Needless to say, the company runs quite a number of vehicles to support these varied activities. Its 20-strong, all-DAF truck fleet includes two 26-tonne CF rigids that carry out marine lubricants distribution; two 32-tonne CF flatbed drawbar units with 47-tonne/metre HIAB cranes that are used mainly for the Willbox container operation; a three-axle XF tractor with another HIAB that is used with a 40ft trailer for larger cargoes; and nine three-axle 44-tonne XF’s for general transport. The heavy haulage fleet, meanwhile, consists of six STGO XFs. Three of these are 6x2s rated at 65 tonnes; two are 6x4s plated for 80 tonnes; and the last, the latest addition to its heavy haulage fleet, is an 8x4 that can handle 150 tonnes.

“We’ve been using DAF for many years,” comments David Nightingale, operations manager in the logistics division. “The product is highly reliable, the support is good, and though we keep an eye on other manufacturers, we’ve never had any reason to change.”

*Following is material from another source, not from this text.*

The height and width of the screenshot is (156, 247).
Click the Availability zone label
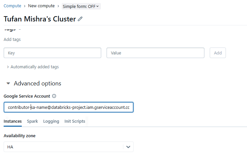pos(19,136)
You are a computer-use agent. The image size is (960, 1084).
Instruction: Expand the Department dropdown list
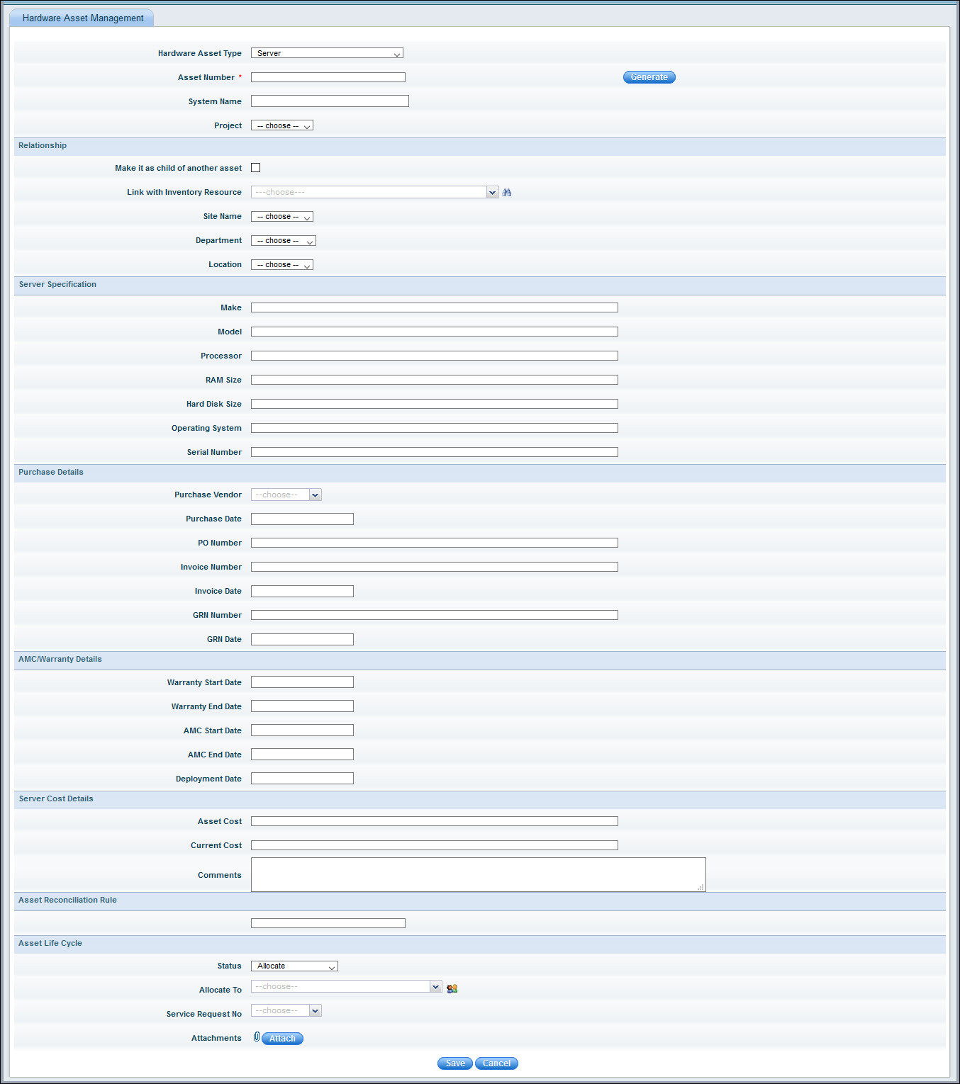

The firm’s 20 drivers are certainly happy in them, Nightingale reports, especially those in the XFs, which all have Space or Super Space cabs – a real blessing on nights out. By 2021, the whole fleet will be Super Space cabs, says Jonathan.

CARGO YARD BOOST

Around 50 per cent of the company’s road transport activities are accounted for by the specialist haulage operation, which was given a particular boost by the opening a couple of years ago of a new cargo yard at Millbrook. “This is something that has really transformed the transport business,” says Jonathan. “We take in out-of-gauge items from freight forwarders, lift those items off, collect flat racks [40ft long racks used in the shipping industry for abnormal loads] from the docks, lift the cargo onto the flat rack, use our team of lashers to lash it in place, then lift the loaded flat racks and deliver them back to the dock for loading onto ships. The cargo yard fits perfectly into our business. It combines the storage, the specialist haulage, and the marine expertise we have. It all just fits.”

Most things, it seems, fit well at Williams Shipping. With all four of its divisions still experiencing organic growth, a loyal, long-term customer base, its growing range of interrelated services and a demonstrable willingness to invest in specialist transport kit to support its varied activities, this company looks set fair to cruise through at least another 125 years.